The minimum distance is easy to compute, and so determine the error correcting/detection capabilities of a code, by enumerating all possible pairs of codewords and computing the hamming distance between them.
This procedure is not practical when the codes are very large, as it amounts to a brute force search. How can I know the error correcting capabilities of a large random code?
I repeat what the comments say: There is not a general efficient way to compute the minimum distance of a code. For the linear codes (practically all real codes) it's slightly simpler, as it equals the minimum Hamming weights of all codewords (excepting the zero codeword, of course).

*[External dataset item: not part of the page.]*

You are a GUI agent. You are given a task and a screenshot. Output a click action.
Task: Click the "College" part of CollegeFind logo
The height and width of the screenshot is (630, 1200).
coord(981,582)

Another property is: the minimum code equals the minimum number of columns of $H$ (parity check matrix) such that they sum up to zero. This property does not usually help to compute the distance, it instead can help to compute the code (especially Hammming codes).
For convolutional codes, the minimum distance is related to the minimum length path that (in the state transition diagram) starts from the zero state and returns to it.
But I want to stress this: you say that $d_{min}$, the minimum distance
That needs some clarification; $d_{min}$ only bounds the maximum number of bits in block that can be corrected/detected. But that's not the holy grail. I mean that that parameter is not necessarily what we are primarily interested; in general, what we really want is to minimize the overall probability of error. And this is not a function of $d_{min}$, it's more complex. Even more, MacKay (see chapter 13) argues that the "obsession with distance" (his words) was detrimental for the progress towards better codes. It does not really matter if the distance is small for a few codewords, if by paying that price we attain a good average distance and hence a low probability of error.